[Start RAW RECORDS]

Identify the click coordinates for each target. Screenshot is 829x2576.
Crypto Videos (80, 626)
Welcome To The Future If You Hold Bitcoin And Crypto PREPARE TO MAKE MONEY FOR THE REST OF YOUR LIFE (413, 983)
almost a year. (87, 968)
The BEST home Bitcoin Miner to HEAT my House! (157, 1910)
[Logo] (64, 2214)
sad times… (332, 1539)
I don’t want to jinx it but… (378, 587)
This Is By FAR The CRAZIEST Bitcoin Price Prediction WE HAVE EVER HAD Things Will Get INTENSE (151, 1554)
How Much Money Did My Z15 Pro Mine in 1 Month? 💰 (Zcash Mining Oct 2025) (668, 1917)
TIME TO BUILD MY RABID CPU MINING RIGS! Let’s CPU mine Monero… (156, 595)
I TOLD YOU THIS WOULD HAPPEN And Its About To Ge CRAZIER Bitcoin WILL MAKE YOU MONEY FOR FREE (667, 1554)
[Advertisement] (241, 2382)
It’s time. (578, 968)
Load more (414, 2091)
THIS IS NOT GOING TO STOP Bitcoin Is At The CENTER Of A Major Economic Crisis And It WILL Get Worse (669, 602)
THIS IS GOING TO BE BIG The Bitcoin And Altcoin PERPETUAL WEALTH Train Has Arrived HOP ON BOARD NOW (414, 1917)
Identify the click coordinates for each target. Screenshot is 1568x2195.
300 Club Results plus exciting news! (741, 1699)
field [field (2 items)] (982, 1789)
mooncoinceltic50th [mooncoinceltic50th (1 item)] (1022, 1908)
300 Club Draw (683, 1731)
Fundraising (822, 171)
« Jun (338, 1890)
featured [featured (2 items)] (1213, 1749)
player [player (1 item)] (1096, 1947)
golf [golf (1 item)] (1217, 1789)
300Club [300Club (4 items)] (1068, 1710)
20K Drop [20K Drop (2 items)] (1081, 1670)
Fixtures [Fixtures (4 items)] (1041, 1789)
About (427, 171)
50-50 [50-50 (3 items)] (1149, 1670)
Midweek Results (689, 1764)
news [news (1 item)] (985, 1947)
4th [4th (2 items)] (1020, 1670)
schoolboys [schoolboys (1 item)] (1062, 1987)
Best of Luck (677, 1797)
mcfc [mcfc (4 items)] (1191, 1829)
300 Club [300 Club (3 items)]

[End RAW RECORDS]

WRITTEN TASK = Pick out every line of the records that contains the word "click", matching case exactly.

REPLY =
Identify the click coordinates for each target. Screenshot is 829x2576.
Identify the click coordinates for each target. Screenshot is 1568x2195.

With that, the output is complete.